Furay has gone on record as saying that Cropper wasn’t a great match for the band, and I’ll admit that he doesn’t do Poco any favors with his understated production, but ultimately the fault lies with the underdone material. You’ll find some of the old creative spark on songs like “From The Inside,” “You Are The One,” “Just For Me And You” and the two aforementioned rockers. That leaves you with half of a pretty good Poco album matched with half of a crappy country album, produced by a musician’s musician (Cropper) who underestimated how much polish these songs needed. Cropper’s greatest sin, it seems, is letting the quality of the songs speak for themselves.

As Paul Cotton’s inaugural album with the band, From The Inside isn’t an inconsequential album. It just isn’t a very good album. Rusty Young seems buried in the mix much of the time (did Poco still need three guitarists?) and I feel like the harmonies should have been better with four singers in the band. If you’ve been itching for the band to kick up their cowboy boot heels, maybe “Hoe Down,” “Ol’ Forgiver” and the rest of these songs will be a hoot to hear, but why fly with this turkey when you could be soaring with the Eagles?

Original elpee version

A1. Hoe Down (Richie Furay/Rusty Young) (2:05)
A2. Bad Weather (Paul Cotton) (5:01)
A3. What Am I Gonna Do (Richie Furay) (3:46)
A4. You Are The One (Richie Furay) (3:50)
A5. Railroad Days (Paul Cotton) (3:36)
B1. From The Inside (Timothy B. Schmit) (3:05)
B2. Do You Feel It Too (Richie Furay) (5:33)
B3. Ol’ Forgiver (Paul Cotton) (3:36)
B4. What If I Should Say I Love You (Richie Furay) (3:33)
B5. Just For Me And You (Richie Furay) (3:29)

CD reissue bonus tracks
11. C’mon (unreleased studio version)
12. A Man Like Me

The Players

Paul Cotton (lead electric & acoustic guitars, vocals), Richie Furay (rhythm electric & acoustic guitars, vocals), George Grantham (drums, vocals), Timothy B. Schmit (bass guitar, vocals), Rusty Young (pedal steel guitar, banjo, mandolin, dobro, vocals) with J. Spell (piano). Produced by Steve Cropper; engineered by Lacy O’Neal, Charlie Bragg, Roy Segal; audio consultant: Jim Gaines.

The Pictures

Front cover assemblage is a gift from Kathy Johnson.
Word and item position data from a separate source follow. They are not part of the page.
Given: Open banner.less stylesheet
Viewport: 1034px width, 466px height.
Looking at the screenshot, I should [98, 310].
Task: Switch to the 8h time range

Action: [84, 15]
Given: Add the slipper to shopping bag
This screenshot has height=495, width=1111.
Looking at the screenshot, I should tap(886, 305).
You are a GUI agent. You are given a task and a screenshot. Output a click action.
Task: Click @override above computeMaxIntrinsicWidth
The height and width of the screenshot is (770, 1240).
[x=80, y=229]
Album photography and design by Barry Feinstein and Tom Wilkes.

The Plastic

Released on elpee on September 5, 1971 in the US (Epic, KE 30753) {yellow label} and the UK (Epic, S EPC 64543) with gatefold cover or lyrics innersleeve (UK); reached #52 on the US charts.
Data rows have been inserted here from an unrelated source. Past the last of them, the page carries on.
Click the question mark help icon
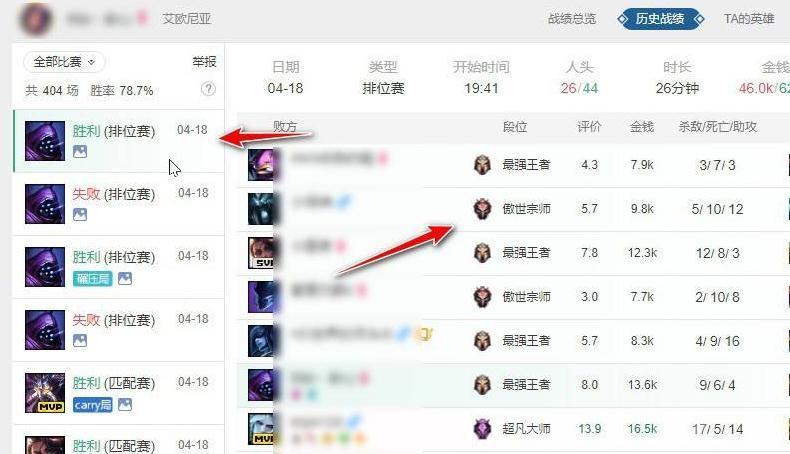This screenshot has height=454, width=790. (x=208, y=89)
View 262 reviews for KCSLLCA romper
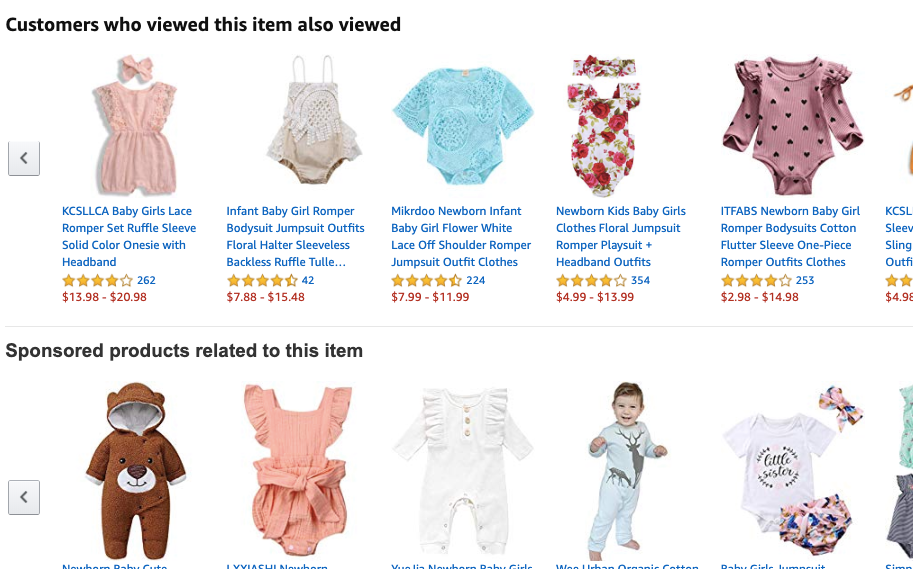This screenshot has height=569, width=913. click(x=146, y=280)
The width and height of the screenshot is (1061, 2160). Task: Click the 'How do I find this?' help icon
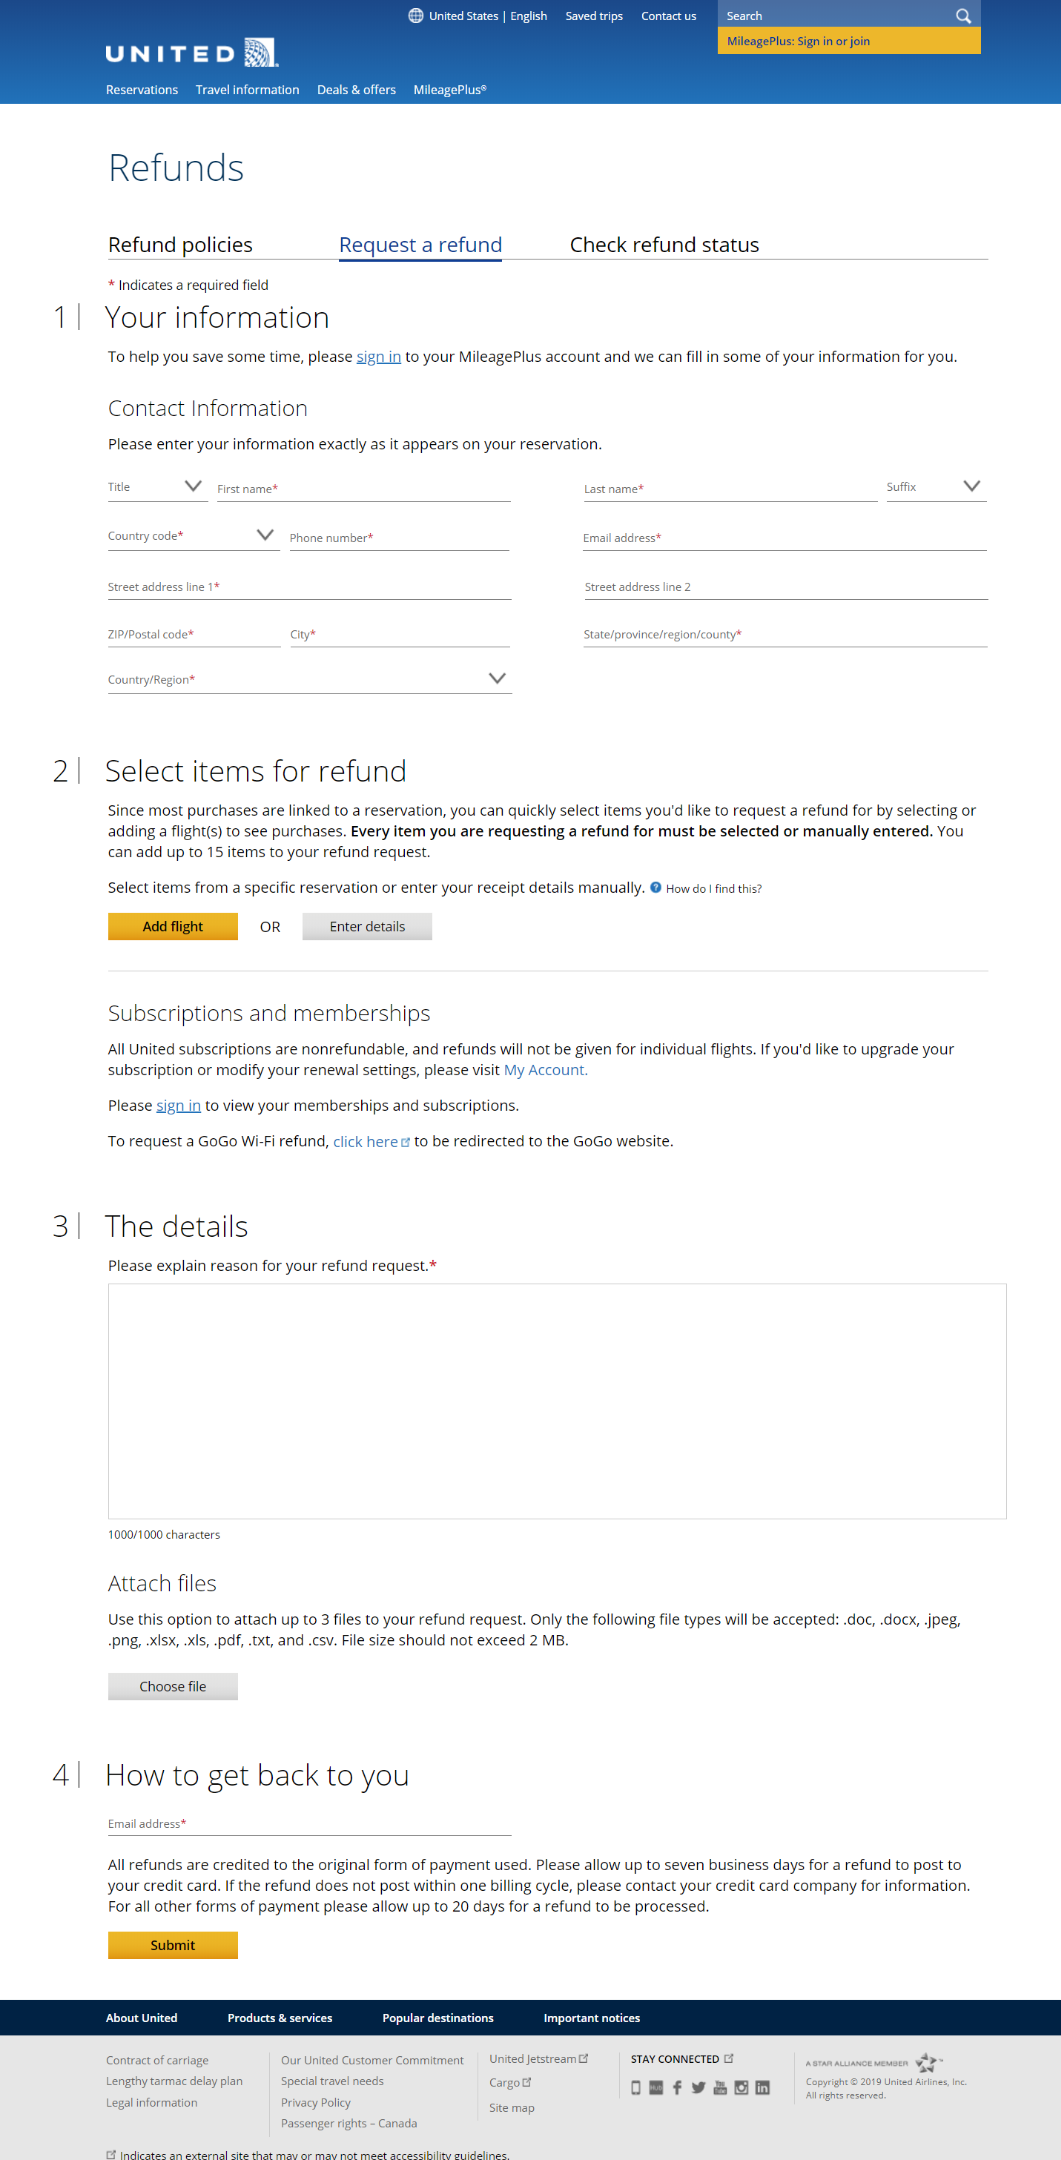(x=656, y=887)
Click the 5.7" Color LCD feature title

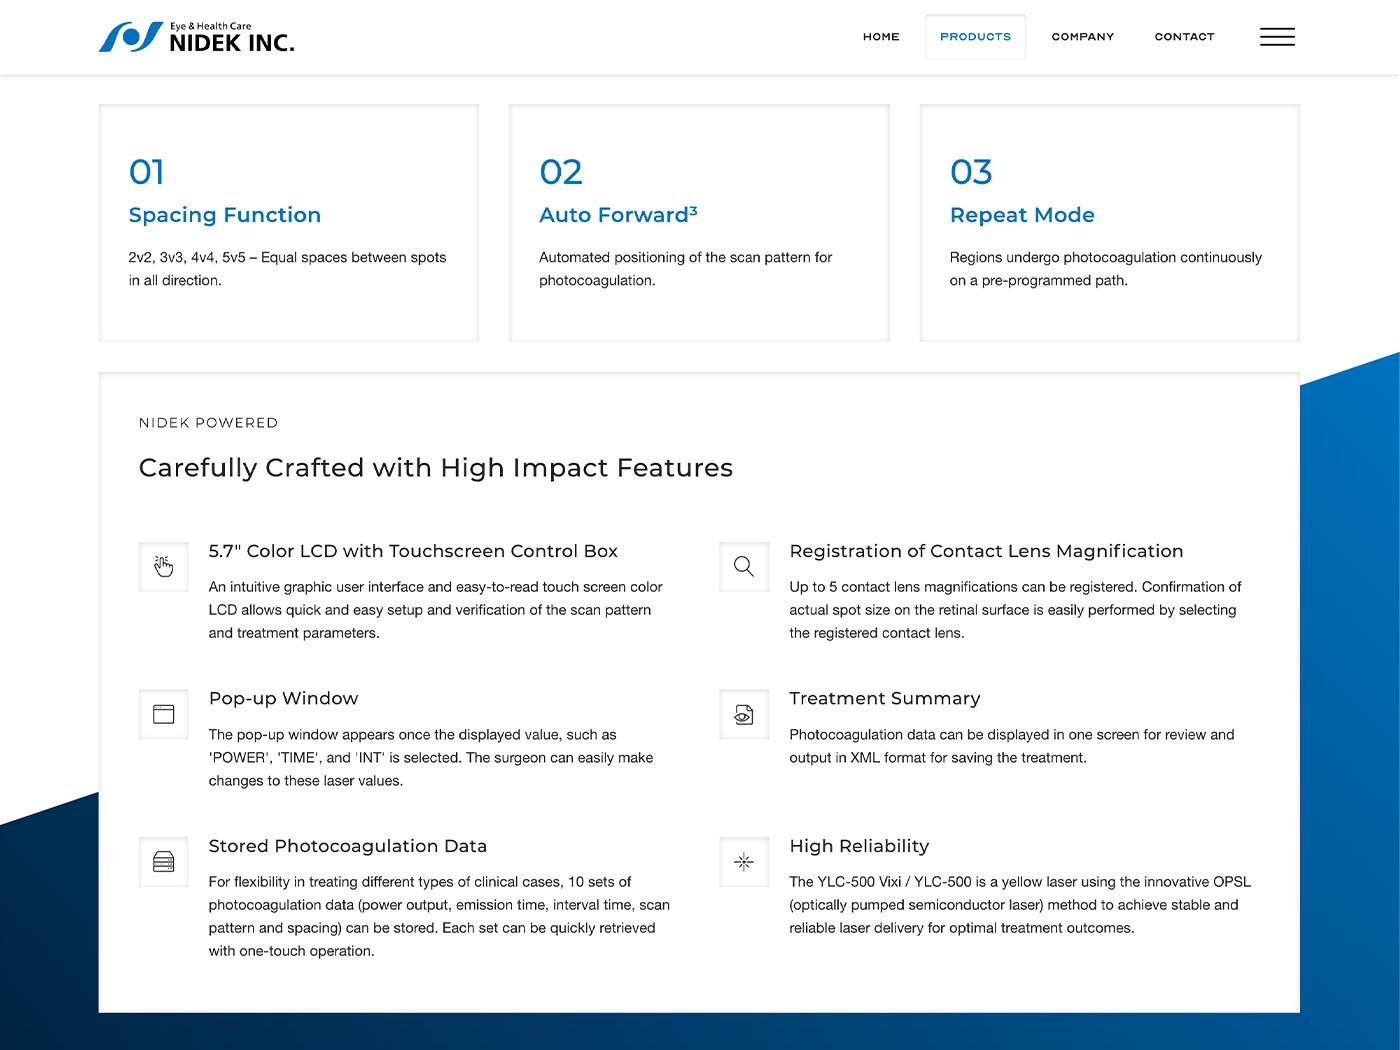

  1. Re-issued on elpee in the US (Epic, KE 30753) {orange label} with gatefold cover.
  2. Re-issued on elpee in the US (Epic, E 30753) {blue-black label}.
  3. Re-issued on compact disc in the US (Epic, EK 30753).
  4. Re-packaged with A Good Feelin’ To Know on 2-for-1 compact disc in 1997 in the UK (BGO, BGOCD359).
  5. Re-released on expanded compact disc on November 26, 2013 (Iconoclassic) with 2 bonus tracks.